There are a lot of questions about Medicare and the coverage that it provides. It’s a confusing program that has left millions of seniors with confusion about their health care and the services that they cover. While you may not know it, your Medicare Parts A and B don’t pay for all of the expenses that you may encounter. In fact, there are about a dozen different categories that original Medicare doesn’t pay for, and those categories could leave you with some massive bills.
There is nothing that you can do about the rising cost of health care, but there are some ways that you can protect yourself from having your savings account drained. One of the most popular ways to protect yourself is to purchase a Medigap insurance plan. These policies will give you additional coverage and help will in the holes left behind by Medicare.
What Is a Medigap Plan?
Before we look at the specifics of Medicare Supplement Plan B, let’s take a broad view of Medigap plans and how they operate. These additional insurance plans are sold by private insurance companies, and the goal of these plans is to give you additional coverage that traditional Medicare doesn’t.
There are ten different plans that you can choose from, and they are all denoted by a letter of the alphabet, A – N. These policies are standardized by the government, which means that they are going to be identical, regardless of which company you purchase them from.
The older you get, the more money you’re going to spend on medical expenses and health care, and those expenses could quickly drain your retirement savings and turn your retirement dreams into a nightmare, but that’s where these Medigap plans come in.
Because these plans are sold by private insurance companies, the available options and the prices are going to differ depending on where you live and the company that you choose. Because they are standardized, the only difference in companies is going to be the premium amount. It’s easy to see why you should compare dozens of companies before you pick the one that’s going to work well for you.
Medigap Plan B
Now that we’ve looked at the basics of Medicare supplemental plans, we can look at the details of a Medigap Plan B. Each of the available plans is different, and some of them provide more coverage than others. Plan B is one of the most basic plans, which is going to leave more coverage gaps. Because it provides less coverage, they are also going to have cheaper premiums. Plan B is an excellent way to get additional support without paying the larger premiums.

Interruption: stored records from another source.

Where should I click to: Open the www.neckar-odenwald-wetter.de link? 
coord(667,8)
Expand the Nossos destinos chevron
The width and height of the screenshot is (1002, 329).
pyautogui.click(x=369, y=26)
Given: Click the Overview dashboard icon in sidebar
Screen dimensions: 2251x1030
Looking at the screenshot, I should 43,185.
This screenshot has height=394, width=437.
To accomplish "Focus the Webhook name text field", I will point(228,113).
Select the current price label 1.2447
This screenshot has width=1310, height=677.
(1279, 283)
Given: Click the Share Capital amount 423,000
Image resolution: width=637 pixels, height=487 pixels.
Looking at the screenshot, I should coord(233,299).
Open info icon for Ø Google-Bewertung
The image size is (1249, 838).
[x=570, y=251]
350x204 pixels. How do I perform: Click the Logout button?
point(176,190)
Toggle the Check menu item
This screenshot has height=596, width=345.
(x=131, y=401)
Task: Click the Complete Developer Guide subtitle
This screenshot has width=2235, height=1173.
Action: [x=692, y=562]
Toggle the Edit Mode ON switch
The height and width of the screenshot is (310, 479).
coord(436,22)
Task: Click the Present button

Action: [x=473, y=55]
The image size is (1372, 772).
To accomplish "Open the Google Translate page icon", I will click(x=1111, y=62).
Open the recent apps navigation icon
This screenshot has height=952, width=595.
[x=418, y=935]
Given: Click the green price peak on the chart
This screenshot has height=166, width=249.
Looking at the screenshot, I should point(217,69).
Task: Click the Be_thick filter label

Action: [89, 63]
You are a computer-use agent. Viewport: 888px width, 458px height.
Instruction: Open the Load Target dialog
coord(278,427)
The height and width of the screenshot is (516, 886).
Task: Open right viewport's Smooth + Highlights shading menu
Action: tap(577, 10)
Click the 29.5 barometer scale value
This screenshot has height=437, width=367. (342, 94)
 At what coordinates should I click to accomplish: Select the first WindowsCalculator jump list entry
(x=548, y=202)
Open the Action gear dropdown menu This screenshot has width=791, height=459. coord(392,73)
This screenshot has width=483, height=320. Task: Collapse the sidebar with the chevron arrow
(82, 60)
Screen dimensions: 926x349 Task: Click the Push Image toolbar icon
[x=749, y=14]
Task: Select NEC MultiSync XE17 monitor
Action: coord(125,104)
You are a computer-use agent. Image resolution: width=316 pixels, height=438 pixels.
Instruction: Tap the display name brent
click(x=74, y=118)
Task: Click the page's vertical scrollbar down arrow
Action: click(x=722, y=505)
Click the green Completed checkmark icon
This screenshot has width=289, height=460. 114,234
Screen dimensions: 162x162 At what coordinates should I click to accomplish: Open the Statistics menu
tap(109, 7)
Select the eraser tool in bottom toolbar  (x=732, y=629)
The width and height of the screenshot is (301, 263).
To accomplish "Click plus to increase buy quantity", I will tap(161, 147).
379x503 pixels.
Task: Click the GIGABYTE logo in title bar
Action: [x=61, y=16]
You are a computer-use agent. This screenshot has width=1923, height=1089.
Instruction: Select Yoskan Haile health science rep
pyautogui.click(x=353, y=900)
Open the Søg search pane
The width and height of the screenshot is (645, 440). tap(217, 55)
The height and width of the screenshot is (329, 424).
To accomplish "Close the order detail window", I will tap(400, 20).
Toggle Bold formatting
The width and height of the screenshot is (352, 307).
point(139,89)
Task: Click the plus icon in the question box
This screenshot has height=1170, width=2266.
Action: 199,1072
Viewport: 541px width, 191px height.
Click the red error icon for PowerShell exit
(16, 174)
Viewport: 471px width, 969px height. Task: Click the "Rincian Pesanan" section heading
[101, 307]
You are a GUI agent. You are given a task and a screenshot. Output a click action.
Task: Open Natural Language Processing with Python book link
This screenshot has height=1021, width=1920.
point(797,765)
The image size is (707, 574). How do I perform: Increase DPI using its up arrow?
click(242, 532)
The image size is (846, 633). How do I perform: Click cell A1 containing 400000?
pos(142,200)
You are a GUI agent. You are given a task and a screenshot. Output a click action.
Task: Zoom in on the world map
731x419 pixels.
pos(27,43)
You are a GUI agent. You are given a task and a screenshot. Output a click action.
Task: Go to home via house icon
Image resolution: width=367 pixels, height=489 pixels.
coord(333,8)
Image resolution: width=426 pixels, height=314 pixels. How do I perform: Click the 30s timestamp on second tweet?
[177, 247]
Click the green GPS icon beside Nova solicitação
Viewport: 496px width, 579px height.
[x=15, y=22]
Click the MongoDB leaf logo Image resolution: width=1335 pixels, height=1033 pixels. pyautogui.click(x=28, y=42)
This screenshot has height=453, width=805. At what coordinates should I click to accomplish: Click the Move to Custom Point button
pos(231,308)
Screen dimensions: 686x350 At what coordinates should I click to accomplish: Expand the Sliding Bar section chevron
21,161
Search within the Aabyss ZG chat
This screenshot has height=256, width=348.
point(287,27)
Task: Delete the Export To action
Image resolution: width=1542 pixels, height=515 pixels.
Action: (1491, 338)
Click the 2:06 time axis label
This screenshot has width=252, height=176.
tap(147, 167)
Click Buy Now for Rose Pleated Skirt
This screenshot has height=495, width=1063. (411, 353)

Plan B is going to cover the basic expenses like Medicare Part B copayments and coinsurance fees. This is one category that every Medigap plan is going to pay. It’s not a massive expense, but having those copayments paid for can keep hundreds of more dollars in your pocket depending on how often you go to the doctor.
Another expense that is covered by Medigap Plan B is the first three pints of blood that you get as a hospital inpatient or outpatient treatment. Your traditional Medigap Plan should cover the blood after the first three, which means that the blood will be completely covered if you’re ever in need.
Medigap Plan B will also pay for several Medicare Part A expenses that enrollees would be responsible for otherwise. Supplement Plan B will pay for the Medicare Part A deductible (which you probably wouldn’t be paying otherwise) and Medicare Part A hospital coinsurance for up to 365 days after your Medicare benefits have expired. If you’ve ever spent a night or two in the hospital, you know that it can be an expensive stay. If you’re stuck in the hospital for more than a few days, then it can be a massive bill in the end, but thankfully, your Plan B Medigap policy can offset those bills.
The last portion that your Plan B will pay for is any hospice care coinsurance or copayments. Once again, this would probably be a relatively small fee that you would encounter, but having your Medigap plan cover it is going to keep some extra money in your pocket.
What Plan B DOESN’T Cover
Because Plan B is going to be one of the smaller plans, there are a few key categories that it won’t cover. It’s important to take note of these before you purchase one of these plans.
One of the most notable is the Medicare Part B excess charges. When you go to the doctor and receive a service or treatment, there is a pre-approved amount that Medicare is going to pay for that service. Legally, the doctor is allowed to charge 15% more than that pre-approved amount, and any money above that amount is considered excess charges. Not every doctor or hospital is going to have these excess charges, but if you run into any of them and you have a Medigap Plan B, then you have to pay for these expenses out-of-pocket.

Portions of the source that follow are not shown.